Material provided:
----

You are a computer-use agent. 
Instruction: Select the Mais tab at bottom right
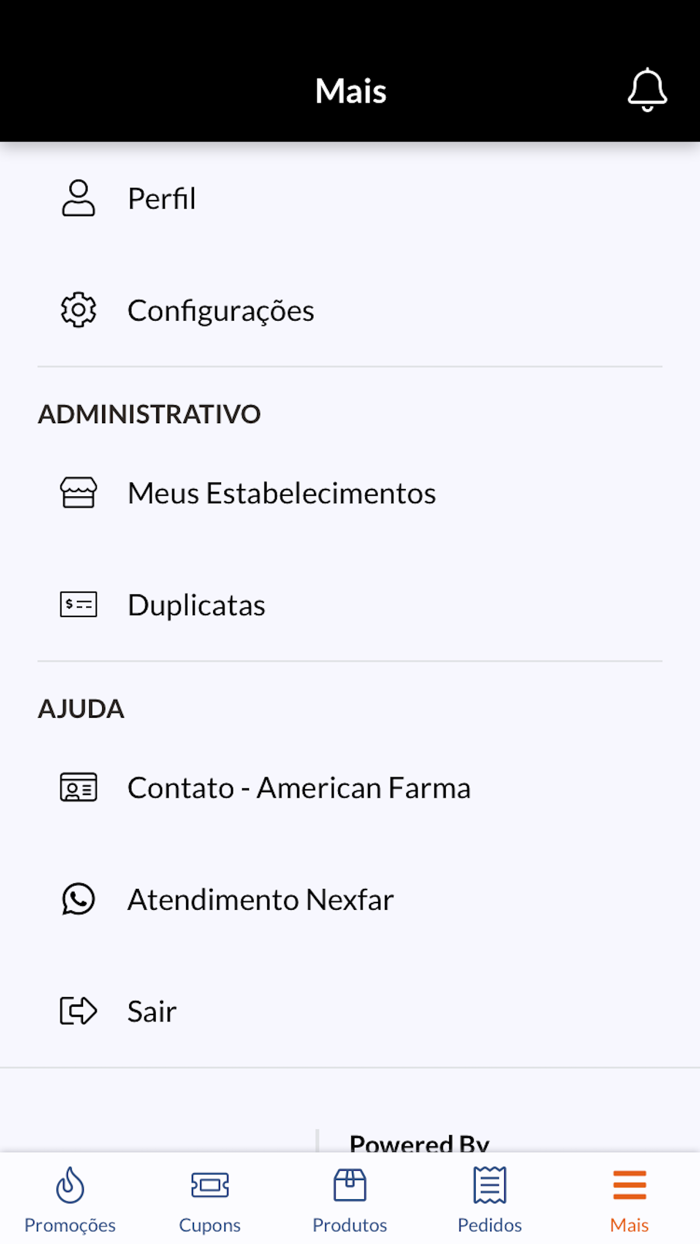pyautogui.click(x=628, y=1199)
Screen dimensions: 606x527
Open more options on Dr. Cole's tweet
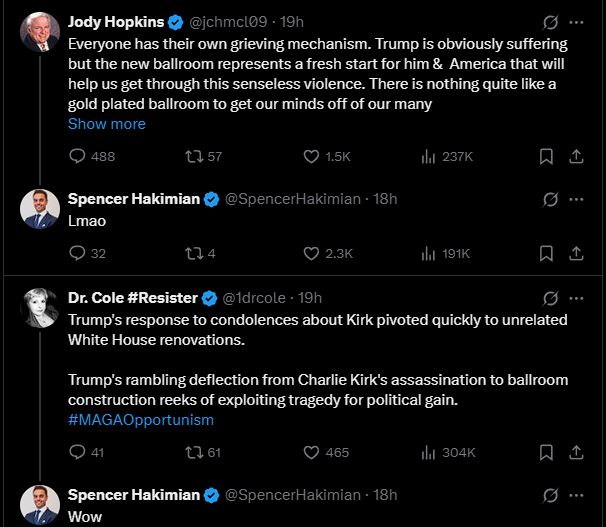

----

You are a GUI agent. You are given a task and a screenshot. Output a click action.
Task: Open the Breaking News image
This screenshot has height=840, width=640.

----

Your assignment: Say how many lines above include "agent". The number alone is the answer.

Solution to the exercise: 2